* **Exercise aim**: Among the lines below, take the one holding "Screen dimensions: 840x481", the one holding "Viewport: 1024px width, 768px height.", and all lines between them. Set them down exactly.

* **Saved data entries**:

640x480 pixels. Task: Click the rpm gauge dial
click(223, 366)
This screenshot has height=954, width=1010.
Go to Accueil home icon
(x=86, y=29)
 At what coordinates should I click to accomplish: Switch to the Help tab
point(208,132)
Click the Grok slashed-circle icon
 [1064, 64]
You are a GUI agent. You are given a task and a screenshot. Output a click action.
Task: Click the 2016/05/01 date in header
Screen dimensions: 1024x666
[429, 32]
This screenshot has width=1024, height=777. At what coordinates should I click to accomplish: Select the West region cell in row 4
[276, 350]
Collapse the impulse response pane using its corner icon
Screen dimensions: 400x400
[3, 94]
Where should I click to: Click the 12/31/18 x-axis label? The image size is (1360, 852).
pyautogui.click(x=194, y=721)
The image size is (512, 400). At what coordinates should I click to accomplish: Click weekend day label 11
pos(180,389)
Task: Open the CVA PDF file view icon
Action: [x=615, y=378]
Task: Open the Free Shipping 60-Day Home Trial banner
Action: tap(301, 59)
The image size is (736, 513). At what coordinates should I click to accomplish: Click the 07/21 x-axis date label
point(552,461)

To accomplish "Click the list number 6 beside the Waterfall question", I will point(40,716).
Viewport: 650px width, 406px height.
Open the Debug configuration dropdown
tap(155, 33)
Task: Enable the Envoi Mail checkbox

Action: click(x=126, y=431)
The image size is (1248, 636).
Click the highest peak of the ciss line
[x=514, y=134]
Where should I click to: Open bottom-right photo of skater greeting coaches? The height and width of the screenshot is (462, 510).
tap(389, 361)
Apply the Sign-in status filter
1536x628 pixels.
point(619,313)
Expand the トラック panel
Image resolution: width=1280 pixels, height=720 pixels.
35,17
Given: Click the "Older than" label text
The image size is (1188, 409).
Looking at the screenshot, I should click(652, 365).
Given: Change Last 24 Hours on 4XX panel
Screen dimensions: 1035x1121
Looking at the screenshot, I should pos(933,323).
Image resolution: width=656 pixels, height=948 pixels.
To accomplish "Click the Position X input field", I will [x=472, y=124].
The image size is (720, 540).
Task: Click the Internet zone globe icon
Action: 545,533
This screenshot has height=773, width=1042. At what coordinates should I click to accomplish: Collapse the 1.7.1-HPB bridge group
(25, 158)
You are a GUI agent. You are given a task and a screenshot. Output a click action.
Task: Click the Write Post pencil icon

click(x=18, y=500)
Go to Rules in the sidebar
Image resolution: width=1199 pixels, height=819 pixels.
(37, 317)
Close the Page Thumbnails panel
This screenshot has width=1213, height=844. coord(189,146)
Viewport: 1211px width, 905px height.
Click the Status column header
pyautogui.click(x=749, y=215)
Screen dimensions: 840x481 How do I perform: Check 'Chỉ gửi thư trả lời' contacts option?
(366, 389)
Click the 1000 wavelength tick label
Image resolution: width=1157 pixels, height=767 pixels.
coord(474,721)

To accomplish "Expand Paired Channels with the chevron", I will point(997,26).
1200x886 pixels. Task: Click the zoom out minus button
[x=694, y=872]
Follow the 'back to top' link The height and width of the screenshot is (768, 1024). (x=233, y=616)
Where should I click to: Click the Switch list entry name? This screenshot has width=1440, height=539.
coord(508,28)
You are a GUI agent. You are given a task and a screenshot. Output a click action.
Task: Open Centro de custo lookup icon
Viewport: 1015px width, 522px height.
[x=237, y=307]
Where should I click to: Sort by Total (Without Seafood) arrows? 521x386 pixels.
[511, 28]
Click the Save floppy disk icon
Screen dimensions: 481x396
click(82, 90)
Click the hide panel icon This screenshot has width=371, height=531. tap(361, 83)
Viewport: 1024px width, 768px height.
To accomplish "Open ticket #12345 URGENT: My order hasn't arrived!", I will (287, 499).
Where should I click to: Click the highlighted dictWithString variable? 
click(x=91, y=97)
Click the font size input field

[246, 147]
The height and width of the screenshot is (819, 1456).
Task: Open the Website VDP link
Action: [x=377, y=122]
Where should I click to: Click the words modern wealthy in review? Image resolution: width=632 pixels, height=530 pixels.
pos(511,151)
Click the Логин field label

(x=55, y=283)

* **Output**:
Screen dimensions: 840x481 How do I perform: Check 'Chỉ gửi thư trả lời' contacts option?
(366, 389)
Click the 1000 wavelength tick label
Image resolution: width=1157 pixels, height=767 pixels.
coord(474,721)

To accomplish "Expand Paired Channels with the chevron", I will point(997,26).
1200x886 pixels. Task: Click the zoom out minus button
[x=694, y=872]
Follow the 'back to top' link The height and width of the screenshot is (768, 1024). (x=233, y=616)
Where should I click to: Click the Switch list entry name? This screenshot has width=1440, height=539.
coord(508,28)
You are a GUI agent. You are given a task and a screenshot. Output a click action.
Task: Open Centro de custo lookup icon
Viewport: 1015px width, 522px height.
[x=237, y=307]
Where should I click to: Sort by Total (Without Seafood) arrows? 521x386 pixels.
[511, 28]
Click the Save floppy disk icon
Screen dimensions: 481x396
click(82, 90)
Click the hide panel icon This screenshot has width=371, height=531. tap(361, 83)
Viewport: 1024px width, 768px height.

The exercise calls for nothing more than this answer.